> [GIVEN TASK]
Scale the records from the line with "Click Create new" to the line with "click(x=322, y=78)", writing those lines out again with their requests. Multiply every coordinate in the answers by 1.05 and round to whole numbers, with halves going up.

> [GIVEN DATA]

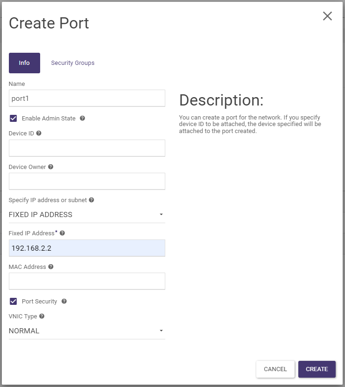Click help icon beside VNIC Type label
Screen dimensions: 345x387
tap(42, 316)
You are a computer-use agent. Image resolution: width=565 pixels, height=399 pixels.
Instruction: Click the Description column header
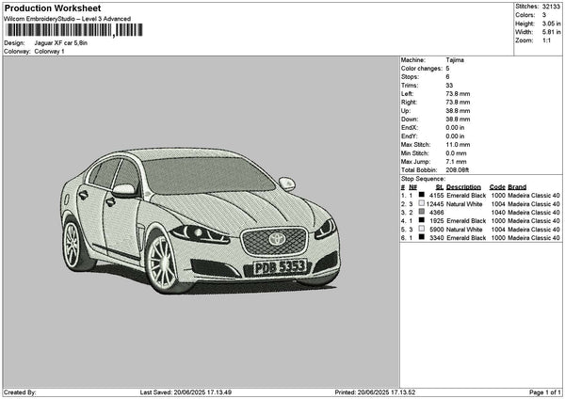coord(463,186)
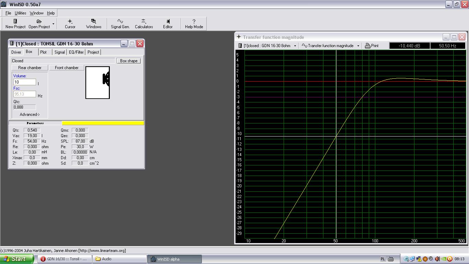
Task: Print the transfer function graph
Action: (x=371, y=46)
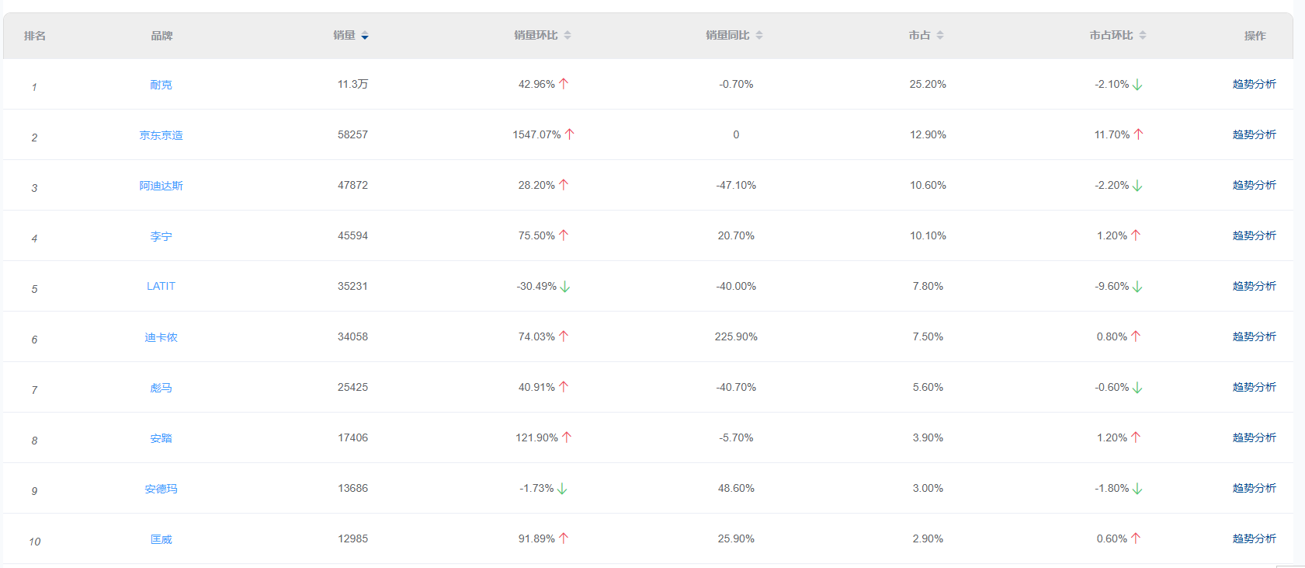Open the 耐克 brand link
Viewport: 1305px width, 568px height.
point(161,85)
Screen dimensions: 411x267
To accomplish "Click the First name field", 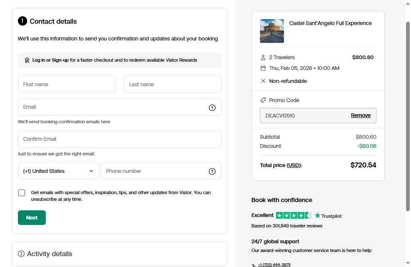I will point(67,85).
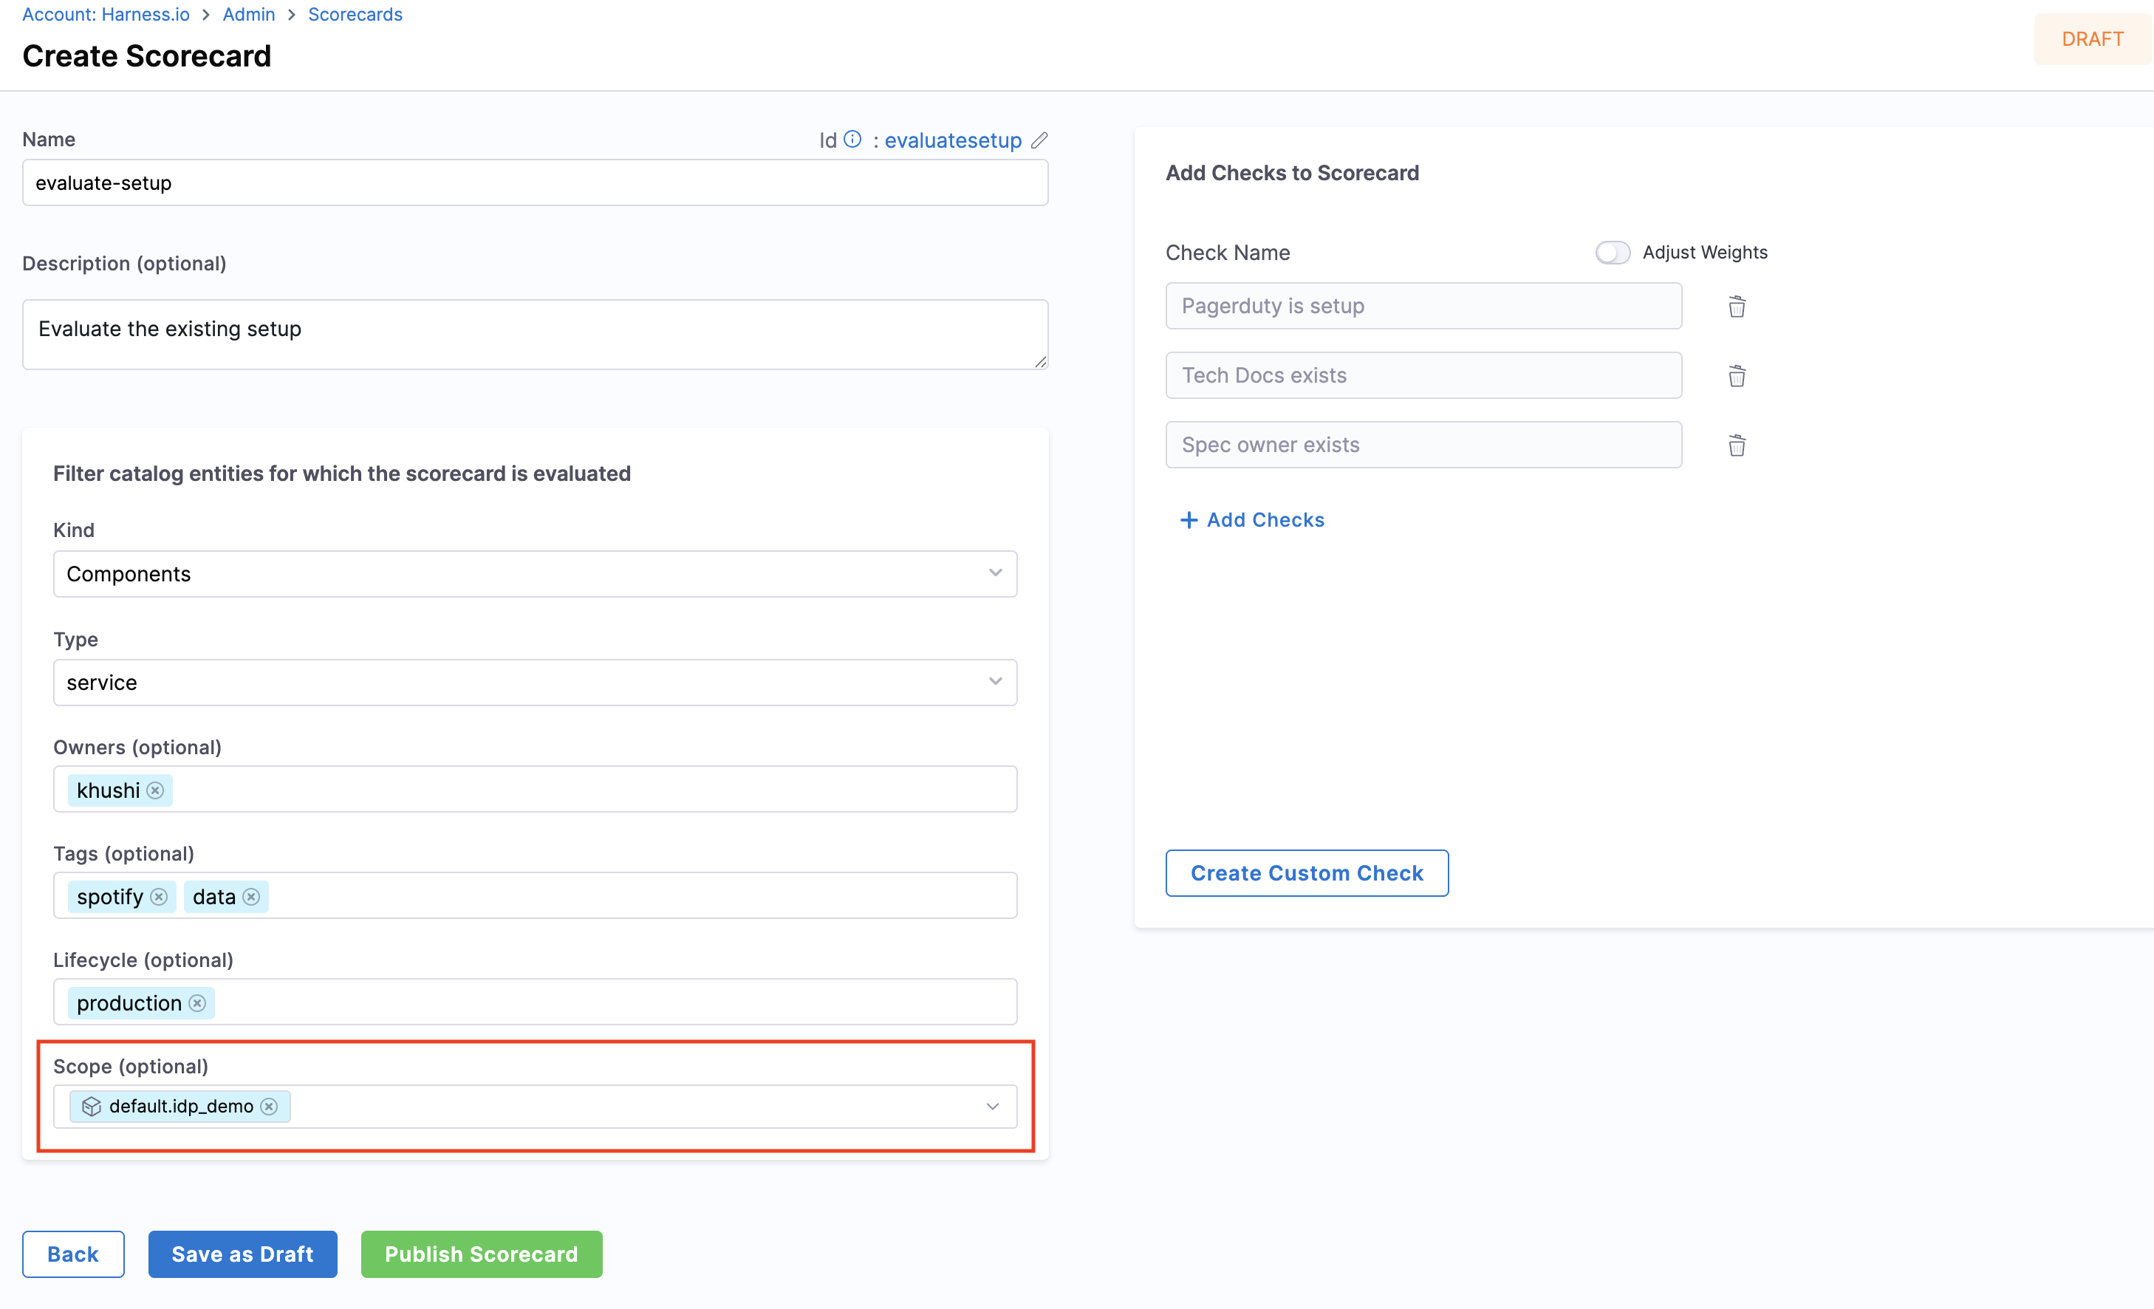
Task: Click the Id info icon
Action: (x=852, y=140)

--

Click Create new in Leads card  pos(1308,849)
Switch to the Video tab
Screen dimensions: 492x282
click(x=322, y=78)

> [EXPECTED ANSWER]
Click Create new in Leads card  pos(1373,891)
Switch to the Video tab
Screen dimensions: 492x282
click(x=338, y=82)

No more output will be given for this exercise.